– Наверное, твой отец был прав, когда сравнивал тебя с муссоном, – заметил Аш, и в его голосе прозвучала неожиданная горечь, – или с какой-нибудь другой всесокрушающей энтропийной силой.

– С чем, с чем?

– Если ты не против подобного эвфемизма, я называю энтропийными силами нежелание природы принимать навязываемый ей извне порядок.

– При всем отсутствии у меня классического образования я тем не менее прекрасно представляю, что такое энтропия. Беспорядок, – сказала я. – Второй закон термодинамики: все распадается. Закон, который определяет направление времени, как говорят. Если бы энтропия начала уменьшаться, время пошло бы вспять.

Перед кинотеатром остановился «мерседес» золотистого цвета. Задняя дверца распахнулась, и я села в машину. За руль сел Калеб. Когда я потянулась, чтобы захлопнуть дверцу, заметила, что Ашок наблюдает за мной со ступенек кинотеатра: его худшие подозрения подтвердились.

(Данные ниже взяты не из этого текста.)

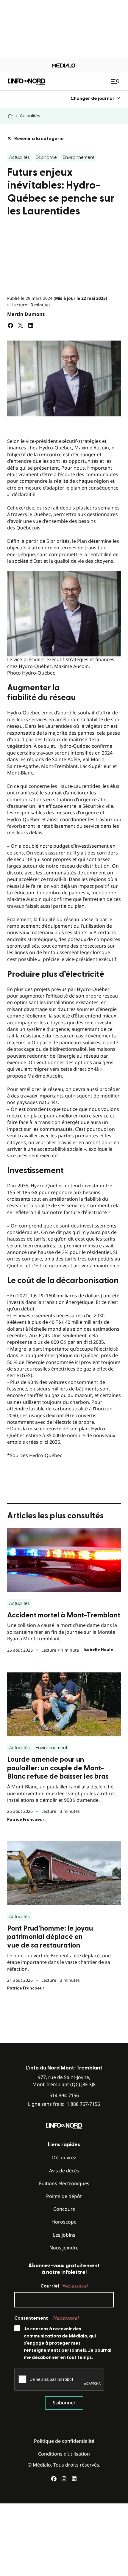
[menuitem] (96, 98)
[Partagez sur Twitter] (20, 325)
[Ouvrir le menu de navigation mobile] (116, 81)
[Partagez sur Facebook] (10, 325)
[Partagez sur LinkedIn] (30, 325)
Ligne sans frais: (64, 2104)
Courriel (64, 2286)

Я знаю, как зарождается циклон, но как формируется его курс? Словно новоокрещенный христианин, затвердивший Библию, я могла повторить наизусть метеорологическую поэзию Пиддингтона и прочесть в ней любой смысл, который соответствовал уже избранному мною курсу. Совсем не тот безопасный, выгодный путь по краю бури. Стрелка моего компаса указывала в самый ее центр. Курс на прямое столкновение.

9

Тур по городу, первый, второй, третий.

– Я хочу показать вам мой Бомбей, – сказал Калеб.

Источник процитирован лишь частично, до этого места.